- BeyondTrust warns of critical RCE flaw CVE-2026-1731 in RS and PRA
- The vulnerability allows the execution of unauthenticated operating system commands, which risks compromising and exfiltrating data.
- Patch released February 2, 2026; ~11,000 exposed instances, mostly on-premises deployments
American cybersecurity company BeyondTrust has warned its customers that its Remote Support (RS) product, as well as certain older versions of Privileged Remote Access (PRA), are vulnerable to a remote code execution flaw that allows threat actors to execute operating system commands in the context of the site user.
In a security advisory posted to the company’s website earlier this week, BeyondTrust said the bug, stemming from an operating system command injection weakness, is tracked as CVE-2026-1731 and was given a severity score of 9.9/10 (critical).
Affects Remote Support 25.3.1 or earlier, and Privileged Remote Access 24.3.4 or earlier.
Patching the defect
“Successful exploitation requires no authentication or user interaction and can compromise the system, including unauthorized access, data exfiltration, and service interruption,” BeyondTrust warned, adding that a patch has been applied to all customers starting February 2, 2026.

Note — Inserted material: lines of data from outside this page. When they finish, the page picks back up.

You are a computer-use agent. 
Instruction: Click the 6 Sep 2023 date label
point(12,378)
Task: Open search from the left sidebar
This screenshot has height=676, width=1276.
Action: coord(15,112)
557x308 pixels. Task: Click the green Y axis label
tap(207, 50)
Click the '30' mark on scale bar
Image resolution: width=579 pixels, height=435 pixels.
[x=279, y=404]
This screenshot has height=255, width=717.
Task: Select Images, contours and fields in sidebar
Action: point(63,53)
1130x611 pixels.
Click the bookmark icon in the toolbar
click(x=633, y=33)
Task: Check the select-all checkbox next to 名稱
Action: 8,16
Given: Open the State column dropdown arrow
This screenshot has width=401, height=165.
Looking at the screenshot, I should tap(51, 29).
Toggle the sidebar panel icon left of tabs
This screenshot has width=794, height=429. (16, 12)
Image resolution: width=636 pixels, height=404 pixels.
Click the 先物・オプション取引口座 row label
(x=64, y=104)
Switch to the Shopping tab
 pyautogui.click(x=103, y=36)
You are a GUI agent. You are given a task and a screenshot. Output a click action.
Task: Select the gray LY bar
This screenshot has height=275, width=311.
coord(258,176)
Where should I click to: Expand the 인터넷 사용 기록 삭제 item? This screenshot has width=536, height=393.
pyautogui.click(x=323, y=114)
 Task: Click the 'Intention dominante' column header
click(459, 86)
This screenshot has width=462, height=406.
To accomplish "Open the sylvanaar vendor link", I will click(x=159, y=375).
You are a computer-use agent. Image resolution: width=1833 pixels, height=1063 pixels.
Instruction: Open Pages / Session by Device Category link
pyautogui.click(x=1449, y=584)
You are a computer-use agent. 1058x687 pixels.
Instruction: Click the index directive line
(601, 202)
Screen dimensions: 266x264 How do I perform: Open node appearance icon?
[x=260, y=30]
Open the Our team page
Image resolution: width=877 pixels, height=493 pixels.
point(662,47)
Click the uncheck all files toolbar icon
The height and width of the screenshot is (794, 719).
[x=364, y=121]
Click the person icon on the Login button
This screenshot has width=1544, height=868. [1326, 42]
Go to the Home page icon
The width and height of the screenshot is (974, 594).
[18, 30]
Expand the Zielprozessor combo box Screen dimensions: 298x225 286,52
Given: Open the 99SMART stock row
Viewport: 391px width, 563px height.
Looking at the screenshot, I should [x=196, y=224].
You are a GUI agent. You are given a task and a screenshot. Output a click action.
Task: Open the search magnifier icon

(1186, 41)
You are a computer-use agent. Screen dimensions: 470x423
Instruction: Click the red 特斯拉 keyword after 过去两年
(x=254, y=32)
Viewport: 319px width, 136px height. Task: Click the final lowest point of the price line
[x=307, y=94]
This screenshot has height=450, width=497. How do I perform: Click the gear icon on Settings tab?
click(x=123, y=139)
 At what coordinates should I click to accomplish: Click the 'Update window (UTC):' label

Those running self-hosted programs must apply the patch manually, in case their instances are not subscribed to automatic updates. BeyondTrust added that those with a remote support version older than 21.3 or privileged remote access older than 22.1 will need to upgrade to a newer version, and PRA self-hosted customers can also upgrade to 25.1.1 or later.
BeyondTrust is a leading provider of identity security services, with more than 20,000 customers in more than 100 countries around the world.
Harsh Jaiswal and the Hacktron AI team, who were credited with finding the flaw, said that approximately 11,000 instances are exposed to the internet, including both cloud and on-premises deployments. “Approximately 8,500 of these are on-premises deployments that remain potentially vulnerable if unpatched,” Hacktron said.
Commenting on the findings, BeyondTrust told BleepingComputer that it found no evidence that the glitch has been abused in the wild.